* **ABOUT THIS EXERCISE**:
Only the lines from the one with "The height and" through the last line of the data below are to be duplicated, exactly and without pictures.

------ GIVEN RECORDS

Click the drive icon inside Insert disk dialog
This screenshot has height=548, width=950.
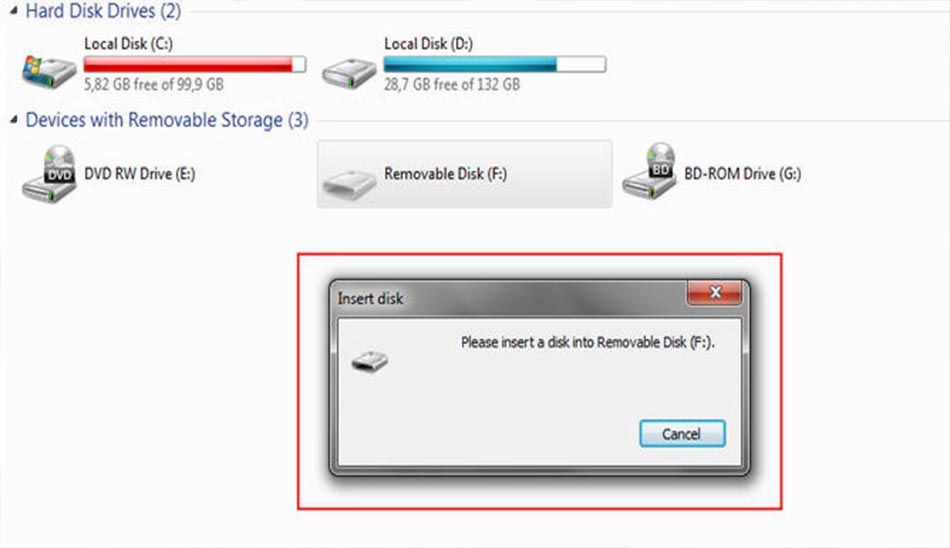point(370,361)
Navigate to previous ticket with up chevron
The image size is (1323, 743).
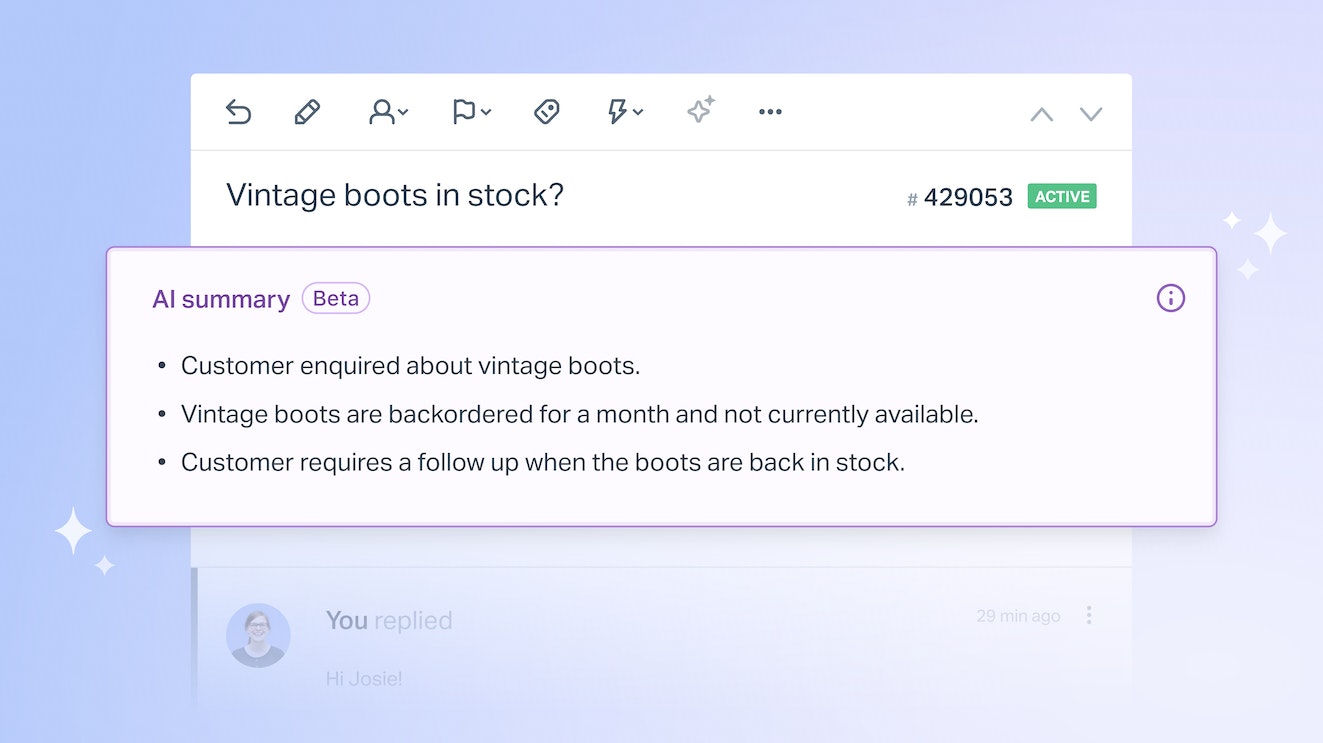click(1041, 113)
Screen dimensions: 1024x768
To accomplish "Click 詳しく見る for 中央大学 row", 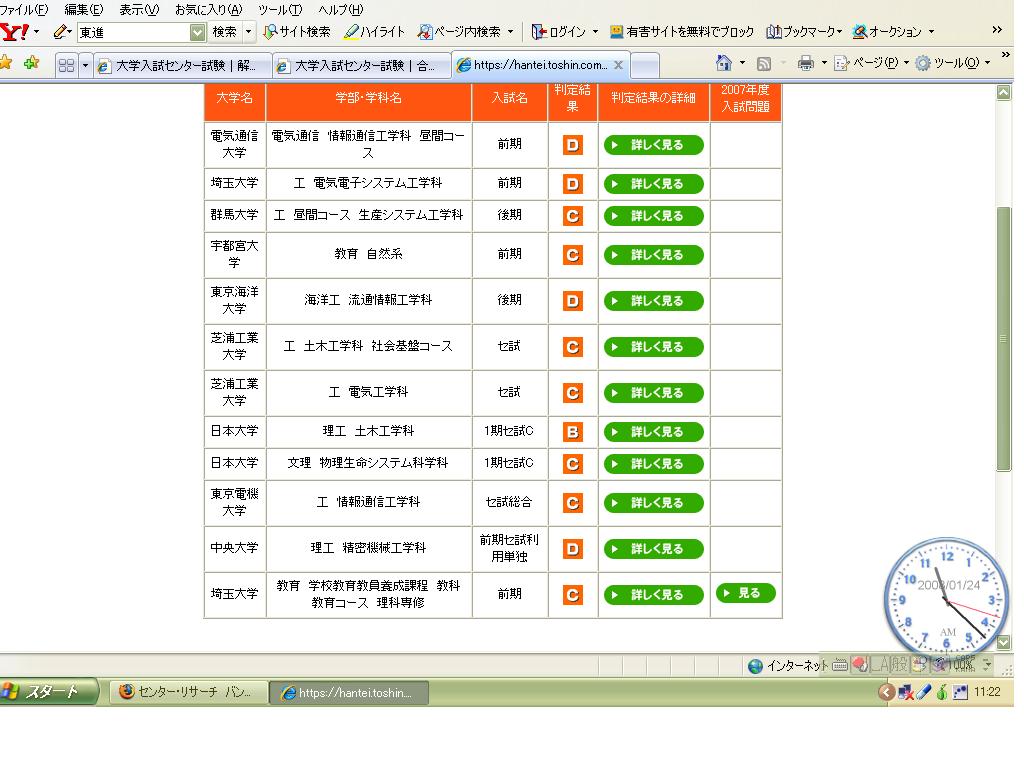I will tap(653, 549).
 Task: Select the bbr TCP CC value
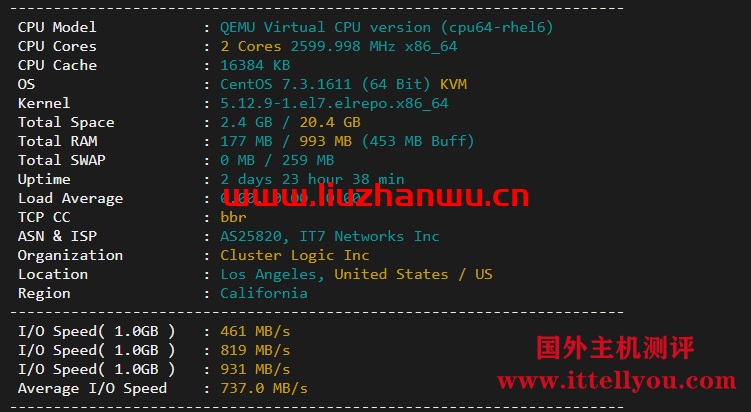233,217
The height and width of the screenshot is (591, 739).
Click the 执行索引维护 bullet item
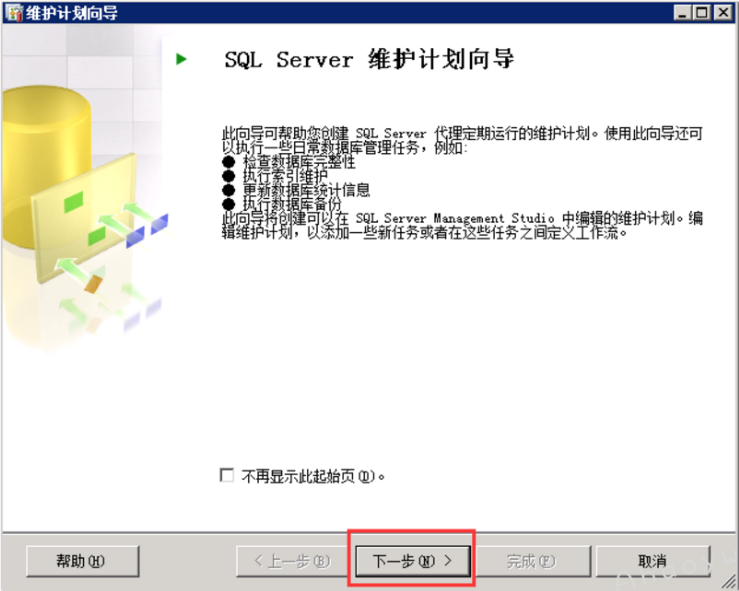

------------

* **REPLY**:
The height and width of the screenshot is (591, 739).
Click the 执行索引维护 bullet item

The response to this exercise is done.